Der Verschlag aus Holz, Plastikplanen und Wellblech ist gerade groß genug, dass Olivia Namaganda aufrecht stehen kann. Sie lebt hier mit ihren sechs Kindern. Was sie zum Leben brauchen, ringen sie dem Stück Land ab, das sie im ugandischen Bezirk Mityana bebauen. Namagandas Mann hat sie und die Kinder verlassen. Ein typisches Familienschicksal in dem ostafrikanischen Staat mit einer durchschnittlichen Geburtenrate von sechs Kindern pro Frau.

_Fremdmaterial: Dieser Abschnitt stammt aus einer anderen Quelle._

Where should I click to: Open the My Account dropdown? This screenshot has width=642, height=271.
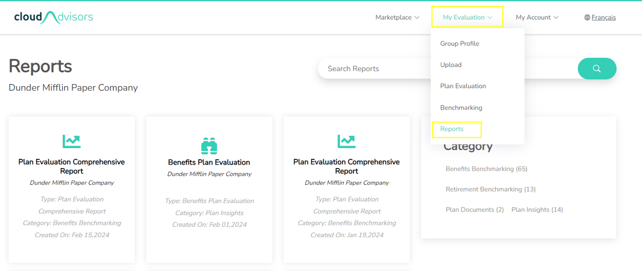[537, 17]
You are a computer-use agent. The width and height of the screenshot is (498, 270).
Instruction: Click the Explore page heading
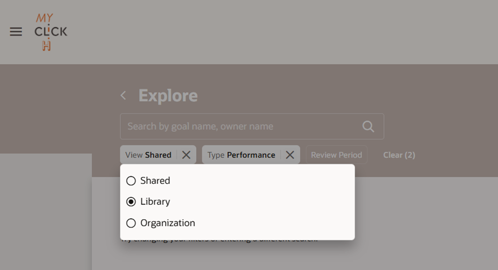(168, 95)
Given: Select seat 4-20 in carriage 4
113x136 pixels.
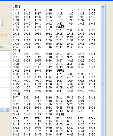Looking at the screenshot, I should pyautogui.click(x=27, y=81).
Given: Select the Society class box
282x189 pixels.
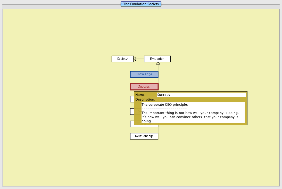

Alleinerzieherin und Selbstversorgerin Olivia Namaganda mit fünf ihrer sechs Kinder vor ihrem behelfsmäßigen Haus. Die Zeugnisse werden trotz widriger Umstände gehütet wie ein Schatz.
Foto: Steffen Arora

Angesichts des täglichen Überlebenskampfes ist die offiziell geltende Schulpflicht Makulatur. Doch Namaganda ist die Ausbildung ihrer Kinder wichtig. Hier kommt die Tiroler Hilfsorganisation Kindern eine Chance (KEC) ins Spiel. Sie ermöglicht vier von Namagandas sechs Kindern den Schulbesuch. "Wir unterstützen ihr Engagement, aber wir übernehmen nicht ihre Verantwortung", erklärt Sozialarbeiterin Rose Namala, die gemeinsam mit ihren Kolleginnen im Auftrag der Organisation rund 500 Familien betreut. Dazu legt sie jährlich mehr als 25.000 Kilometer auf dem Motorrad zurück. Nur so sind die übers ganze Land versprengten Siedlungen erreichbar. Es ist nicht selbstverständlich, dass sich Eltern um ihre Kinder kümmern. Dagegen kämpft KEC seit zehn Jahren an.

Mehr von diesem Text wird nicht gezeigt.